Beaucoup d’hommes ne seraient pas clients, il suffirait que l’on parle avec eux. Il faudrait monter des groupes de parole ; redonner confiance à ces hommes, les faire réfléchir à ce qu’est un rapport sexuel non désiré, interroger la manière dont on les éduque : toujours la maman et la putain, la virginité pour les filles et la conquête pour les garçons. Les garçons doivent être performants, ils doivent dominer.
En réalité, beaucoup d’hommes sont mal avec ça. On n’est pas machiste de naissance. Le plaisir de sa partenaire est important pour l’épanouissement d’un homme. Mais comment sont éduqués les garçons ? Ils ne peuvent qu’être frustrés.
« Ce que je souhaite, c’est que plus personne n’imagine qu’il est normal d’acheter ou louer tout ou partie d’un corps pour satisfaire ses propres désirs »
J’ai rejoint le Mouvement du Nid, et je participe activement à la prévention. L’éducation est essentielle. Mais pour dissuader les clients, elle ne me paraît pas suffisante. À mon niveau, je sais que la loi, l’interdit, aurait été un appui. On peut difficilement faire de la prévention éducative et ne pas l’assortir d’une sanction. C’est une question de cohérence. Pour moi, la loi doit dire clairement : vous n’avez pas le droit d’acheter ou de louer le corps d’autrui, ceci même avec son consentement.
C’est pour cette raison qu’après mùres réflexions, je me positionne en faveur d’une pénalisation des clients. Aujourd’hui la loi reconnaît la violence routière. Même si on peut s’interroger sur le bien fondé des radars fixes, il était nécessaire que la société envoie un message fort et cohérent en accord avec la prévention, qu’elle mette en garde sur les risques — la mort n’arrive pas qu’aux autres tout comme la prostitution ne concerne pas que les autres. Je pense aussi au massacre des éléphants. Il fallait interdire le commerce de l’ivoire. Si la loi n’a pas stoppé à 100 % les tueries, elle a quand même paralysé le système.
On peut imaginer différentes formes de sanctions. Pourquoi pas l’obligation de participation à des groupes de parole avec des associations et des personnes prostituées sorties du milieu qui disent la réalité de leur vécu, un peu sur le modèle des Alcooliques anonymes ? Ou une sanction pécuniaire ? Des travaux d’intérêt général ? Il faudrait réfléchir à cela avec des juristes.

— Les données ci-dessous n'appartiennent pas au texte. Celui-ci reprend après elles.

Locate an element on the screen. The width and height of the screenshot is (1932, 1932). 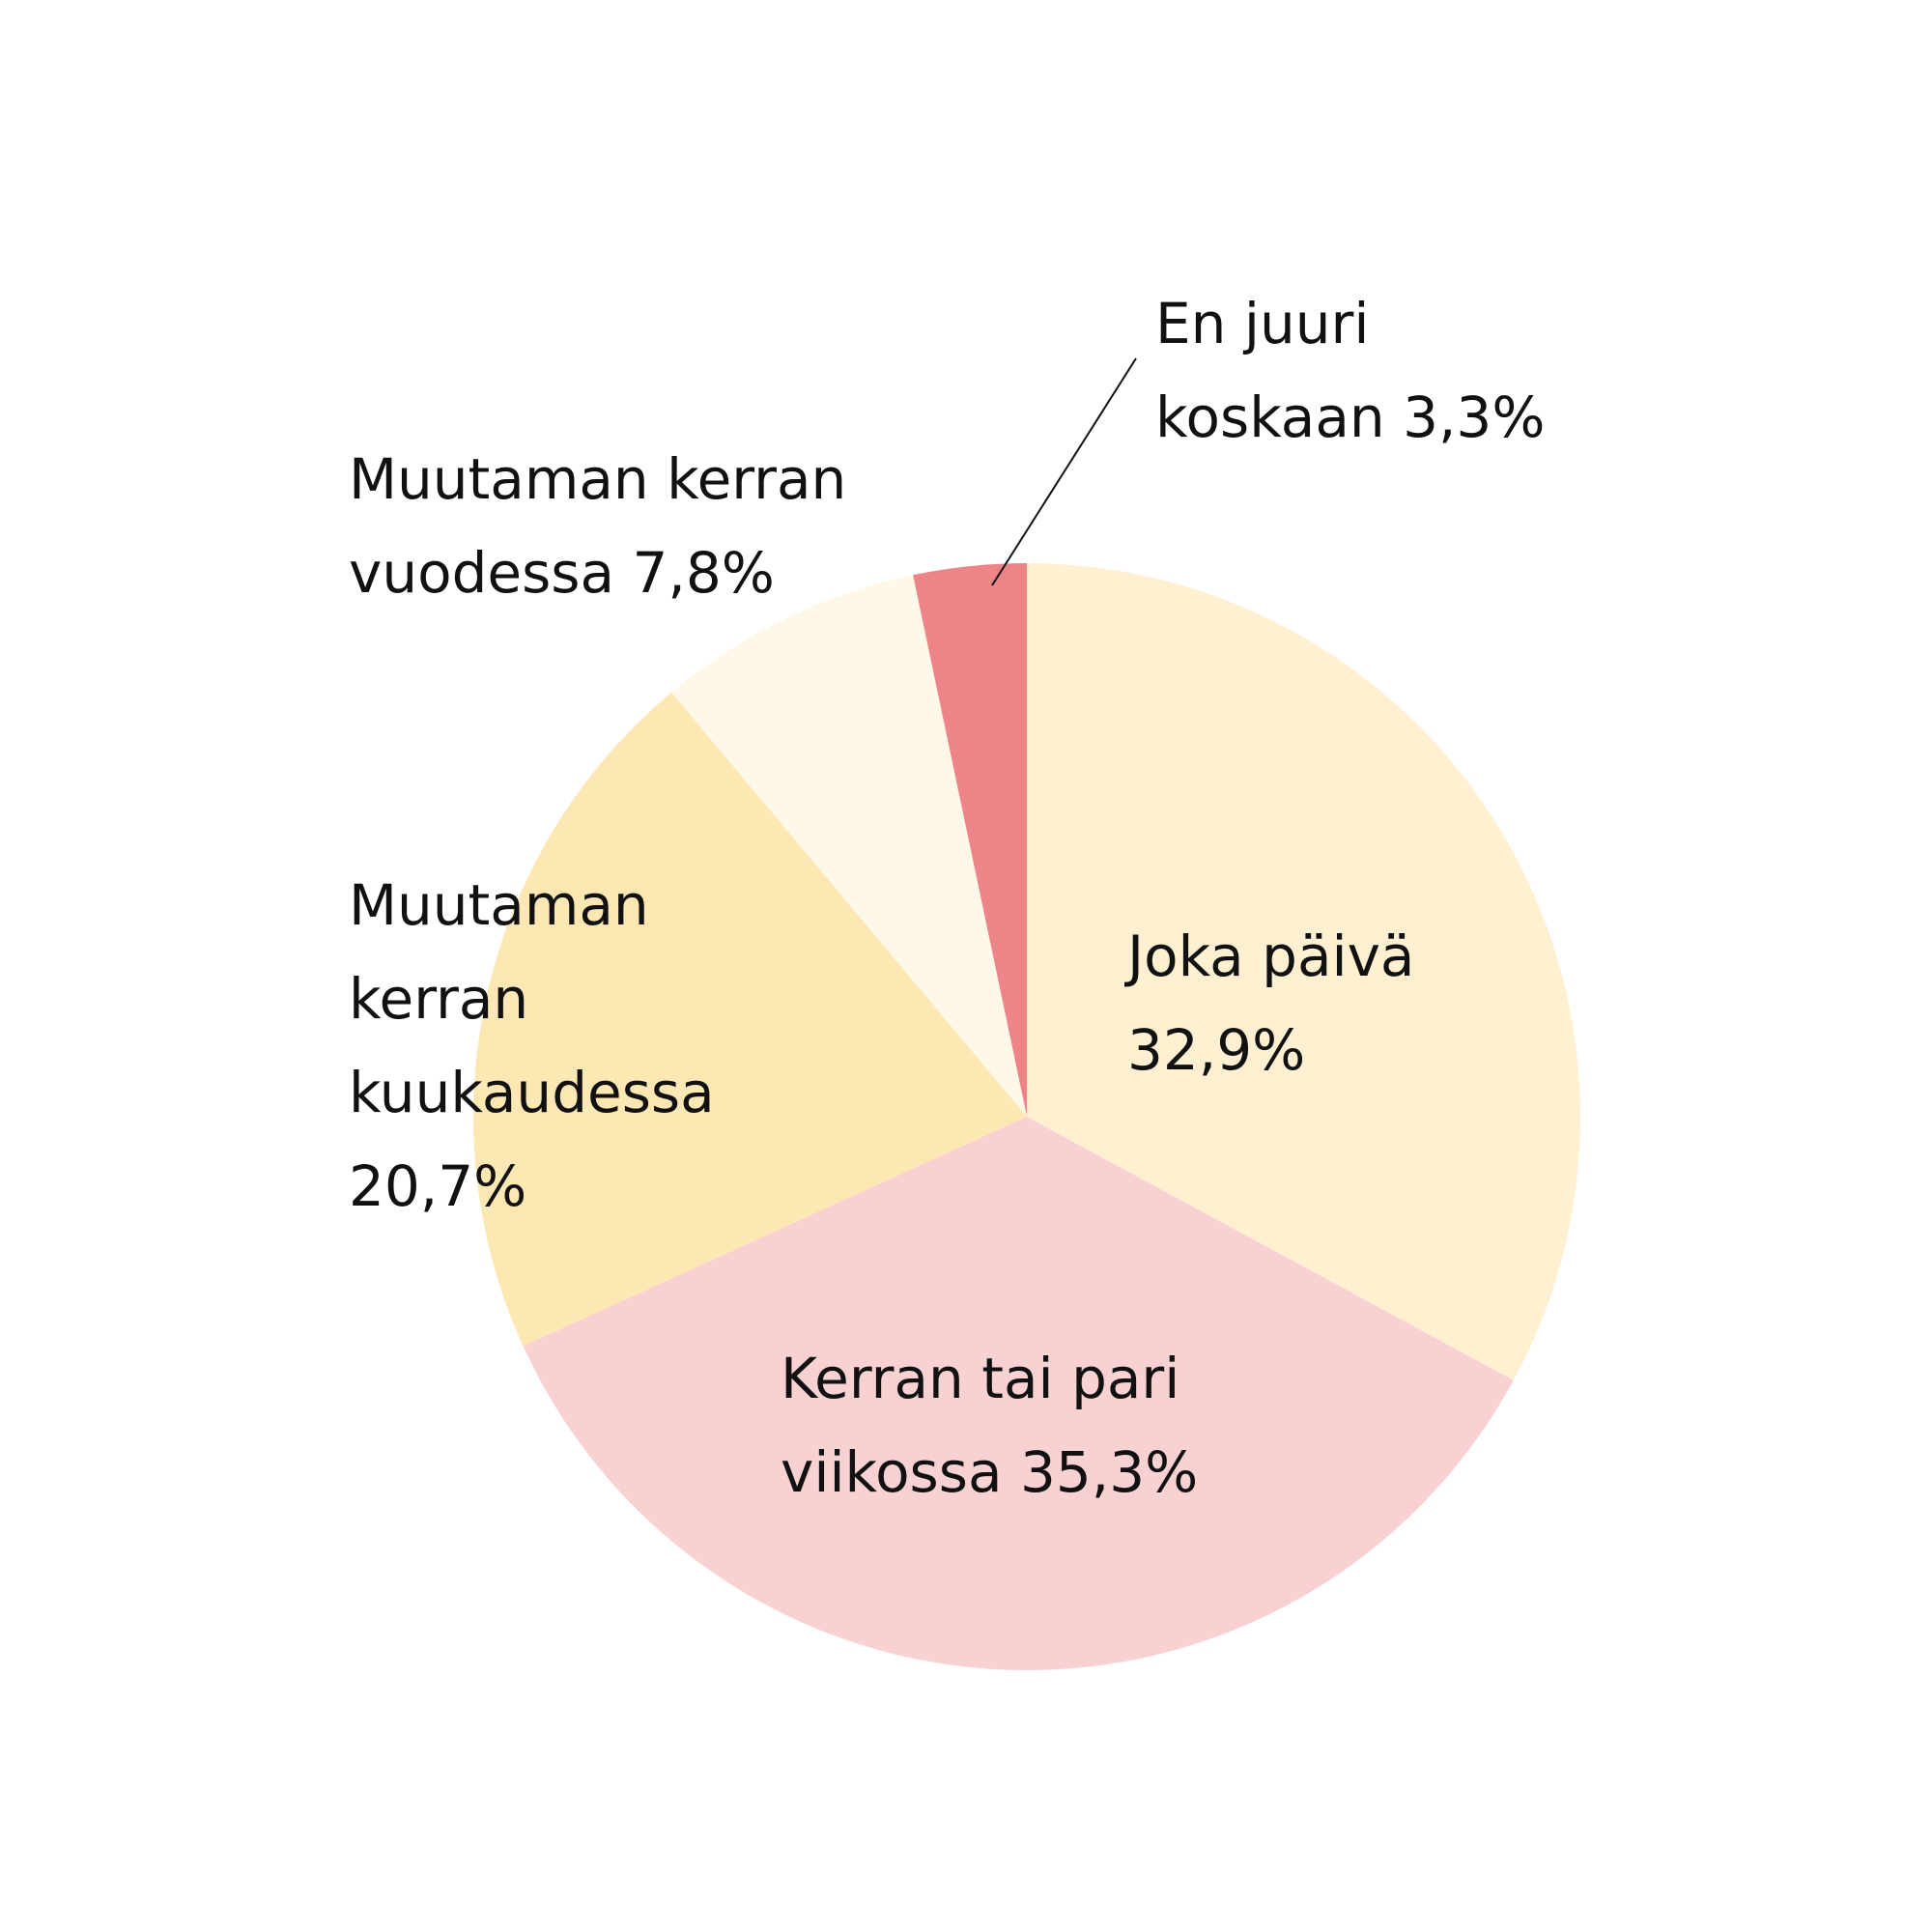
value-label: 7,8% is located at coordinates (704, 573).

Tout est possible. Après tout, l’esclavage a disparu, ce qui était incroyable il y a deux siècles. La peine de mort également ; et le « devoir conjugal »… Ce qui était considéré comme du consentement — les rapports forcés dans le mariage — est devenu un viol conjugal.

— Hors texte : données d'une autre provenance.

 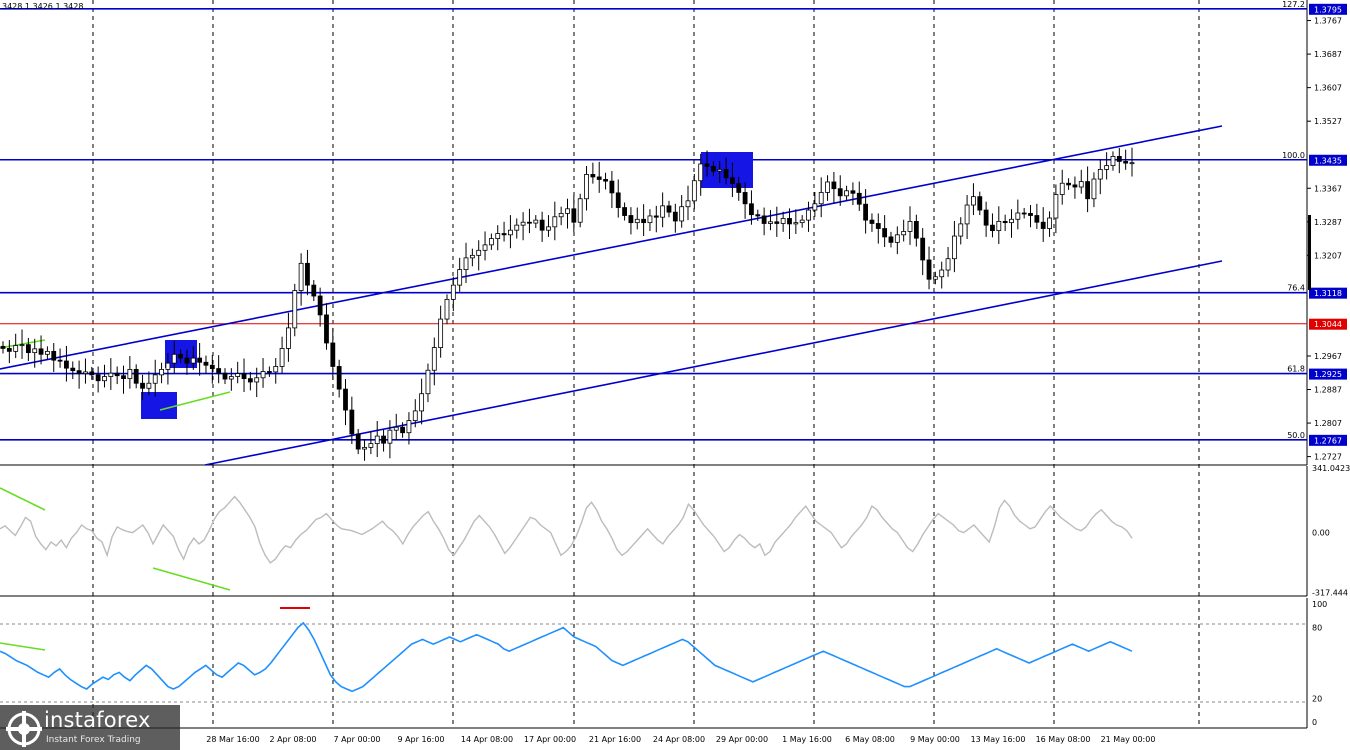 I want to click on time-axis-label: 21 May 00:00, so click(x=1128, y=740).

Aujourd’hui, on invoque le consentement pour tout justifier. Aussi bien la prostitution que l’euthanasie. Mais c’est facile d’amener quelqu’un à « consentir ». Mon expérience d’accompagnement des personnes en fin de vie m’a appris que les demandes d’euthanasie ne sont que rarement des demandes de mort. Avec un bon accompagnement, cette demande disparaît dans la majorité des cas. Aujourd’hui, au nom du consentement, en voulant défendre la prostitution, on valide les violences extra-conjugales tout en en prétendant lutter contre les violences conjugales.

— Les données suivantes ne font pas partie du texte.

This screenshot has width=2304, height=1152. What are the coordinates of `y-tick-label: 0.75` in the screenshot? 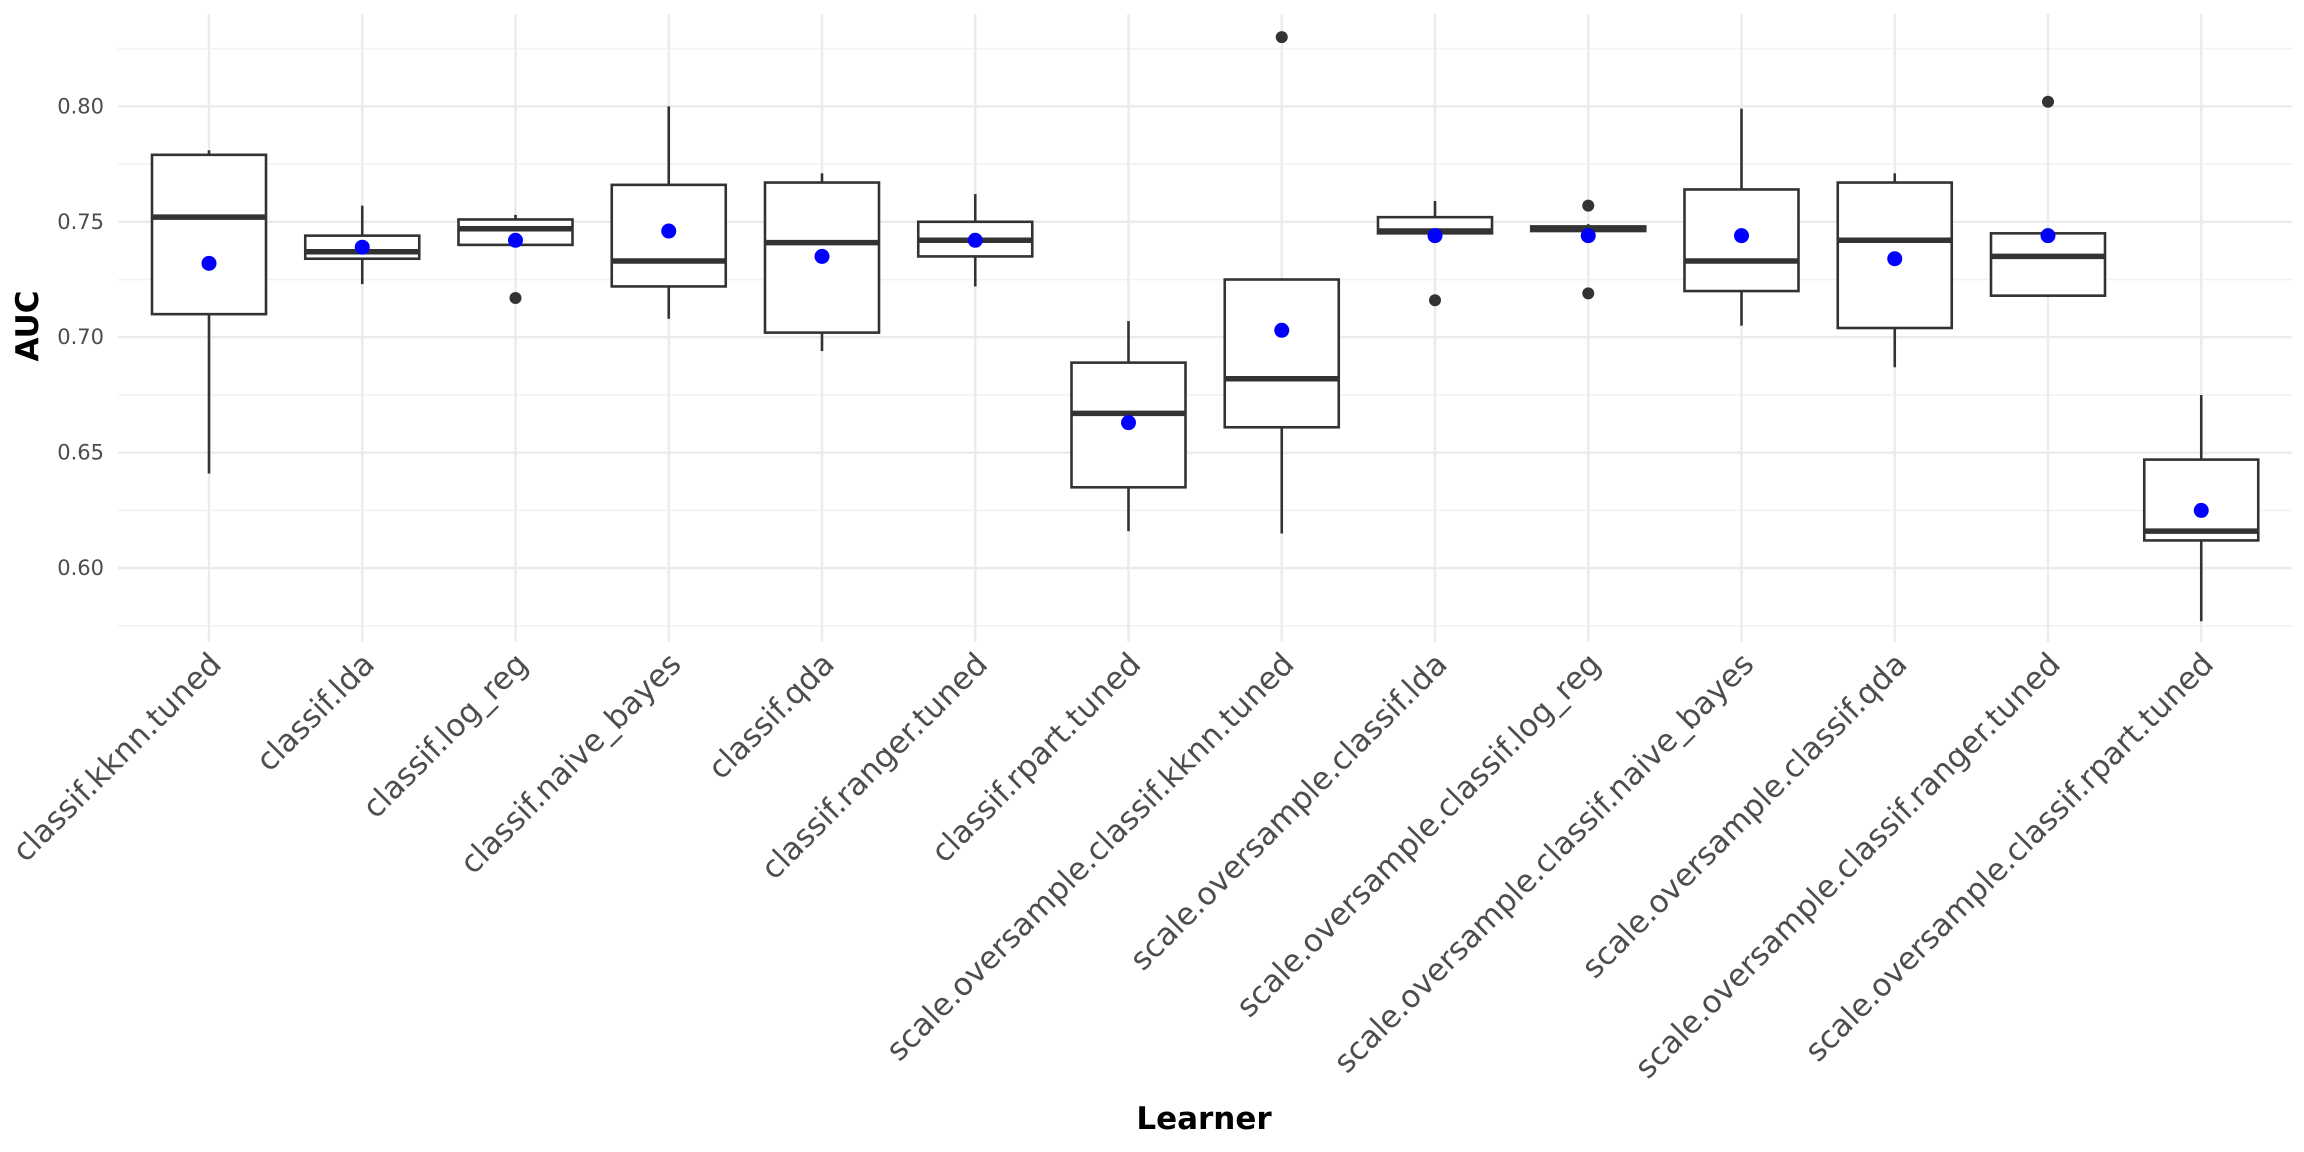 It's located at (80, 222).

Ce que je souhaite, c’est que plus personne n’imagine qu’il est normal d’acheter ou louer tout ou partie d’un corps pour satisfaire ses propres désirs. Ce à quoi j’aspire, c’est de vivre dans une société qui établisse clairement comme fondation d’une sexualité épanouissante le désir partagé. Pour moi, l’avenir réside dans le fait de faire reconnaître les rapports sexuels non désirés comme une violence, la prostitution en étant après le viol l’extrême expression ; de faire prendre conscience que le moteur essentiel de ce système, ce sont les clients, sans lesquels la prostitution ne peut exister.